As Shanghai is an important market for Air Liquide's business development, the company will continue to seek investment opportunities in key areas of hydrogen energy, electronics and high technology, and is willing to build cooperation and partnerships with local companies and institutions, Poirot suggested.

With a recap of the past over 30 years' investment and development in Shanghai, the company deeply feels that the city is constantly learning from the international first-class business environment, improving services, boosting high-quality development and shaping high-level openness.

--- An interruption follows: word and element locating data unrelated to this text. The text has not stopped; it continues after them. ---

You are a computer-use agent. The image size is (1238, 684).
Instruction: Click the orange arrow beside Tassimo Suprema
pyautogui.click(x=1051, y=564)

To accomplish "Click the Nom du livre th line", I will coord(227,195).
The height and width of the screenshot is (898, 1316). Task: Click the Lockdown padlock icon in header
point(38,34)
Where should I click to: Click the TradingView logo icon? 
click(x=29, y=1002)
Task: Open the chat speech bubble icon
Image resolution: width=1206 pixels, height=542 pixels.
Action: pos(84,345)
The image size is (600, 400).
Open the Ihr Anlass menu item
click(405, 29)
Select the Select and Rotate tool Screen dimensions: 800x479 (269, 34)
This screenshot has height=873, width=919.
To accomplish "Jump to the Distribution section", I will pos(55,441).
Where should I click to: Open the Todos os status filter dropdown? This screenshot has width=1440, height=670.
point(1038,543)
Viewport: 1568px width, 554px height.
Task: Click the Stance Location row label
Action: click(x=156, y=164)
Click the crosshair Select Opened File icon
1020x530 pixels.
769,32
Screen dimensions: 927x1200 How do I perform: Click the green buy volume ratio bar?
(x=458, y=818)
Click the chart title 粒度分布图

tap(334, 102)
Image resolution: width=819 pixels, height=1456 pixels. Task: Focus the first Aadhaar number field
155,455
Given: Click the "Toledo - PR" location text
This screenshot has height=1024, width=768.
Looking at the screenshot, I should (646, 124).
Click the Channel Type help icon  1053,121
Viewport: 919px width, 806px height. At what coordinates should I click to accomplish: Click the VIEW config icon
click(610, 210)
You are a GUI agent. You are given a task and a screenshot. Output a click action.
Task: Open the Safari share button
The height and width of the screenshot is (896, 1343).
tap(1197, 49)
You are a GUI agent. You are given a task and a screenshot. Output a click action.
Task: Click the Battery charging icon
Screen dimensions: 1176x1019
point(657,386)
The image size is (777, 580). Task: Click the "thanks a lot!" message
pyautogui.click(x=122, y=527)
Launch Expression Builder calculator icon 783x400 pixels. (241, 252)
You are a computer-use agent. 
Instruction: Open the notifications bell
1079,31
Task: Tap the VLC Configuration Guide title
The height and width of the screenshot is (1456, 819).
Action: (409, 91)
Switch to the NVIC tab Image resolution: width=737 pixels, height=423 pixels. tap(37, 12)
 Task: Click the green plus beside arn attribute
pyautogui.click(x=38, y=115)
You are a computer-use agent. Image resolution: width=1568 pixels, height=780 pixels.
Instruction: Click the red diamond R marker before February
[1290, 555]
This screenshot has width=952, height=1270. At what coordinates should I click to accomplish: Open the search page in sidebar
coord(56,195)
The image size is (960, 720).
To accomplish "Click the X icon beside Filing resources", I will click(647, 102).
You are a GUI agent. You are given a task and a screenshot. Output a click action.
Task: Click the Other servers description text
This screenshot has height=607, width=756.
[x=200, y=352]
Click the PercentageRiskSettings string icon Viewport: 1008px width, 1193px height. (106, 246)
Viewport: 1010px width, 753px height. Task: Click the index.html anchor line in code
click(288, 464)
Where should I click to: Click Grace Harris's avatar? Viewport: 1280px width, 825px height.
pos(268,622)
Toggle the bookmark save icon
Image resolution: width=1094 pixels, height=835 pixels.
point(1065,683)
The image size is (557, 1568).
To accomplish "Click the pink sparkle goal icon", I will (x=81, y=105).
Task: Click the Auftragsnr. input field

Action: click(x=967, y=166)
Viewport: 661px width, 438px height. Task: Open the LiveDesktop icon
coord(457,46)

Poirot highlighted some major changes in Shanghai's investment environment, including the supportive policies and systems, the establishment of platforms for communication between businesses and authorities, and the continuity, transparency and stability of policies and measures.

Global MNCs drive gains in Shanghai's advanced manufacturing sector

The Evonik Shanghai Innovation Park will see its R&D team double by 2027.

German specialty chemicals company Evonik Industries, meanwhile, formed ties with Shanghai as early as the 1930s, with Degussa, the predecessor of Evonik, setting up its first office in the city in 1933.

The company now has its China headquarters in Shanghai's Xinzhuang, Minhang District.

Its Xinzhuang base, which was originally set up as an R&D center in 2004 and was expanded several times in 2007, 2013 and 2018, got a big upgrade in 2021 and was renamed as Evonik Shanghai Innovation Park.

As one of the company's six core R&D bases, the innovation park in Shanghai combines basic research, product development, process development, pilot plant, application technology, testing and analysis services as well as venture capital activities, said Xia Fuliang, president of Evonik in China and head of Smart Materials Asia. The aim is to meet local, Asia-Pacific and global R&D needs.

It also set up a multi-user site at Shanghai Chemical Industry Park in 2004 equipped with leading technologies, advanced equipments and shared infrastructure, which is now Evonik's biggest production site in China, covering a total area of over 400,000 square meters.

The cumulative R&D investment in the innovation park in Shanghai now exceeds 45 million euros (US$43.37 million), while the cumulative investment in the multi-user site tops 700 million euros.

"We are continuously strengthening our local presence and increasing our investment in local innovation and production capabilities," Xia added.

The company is expanding and building new R&D facilities, aiming to strengthen its R&D capabilities in specific technologies such as lithium-ion battery materials, high-performance polymers, and specialty ingredient formulation technologies for cosmetics and cleaning products.

This is to meet the demand of growing sectors such as new-energy vehicles, green manufacturing, additive manufacturing, and consumer products, Xia pointed out.

The R&D team at its Shanghai innovation park is set to double by 2027 as local innovation capacity grows.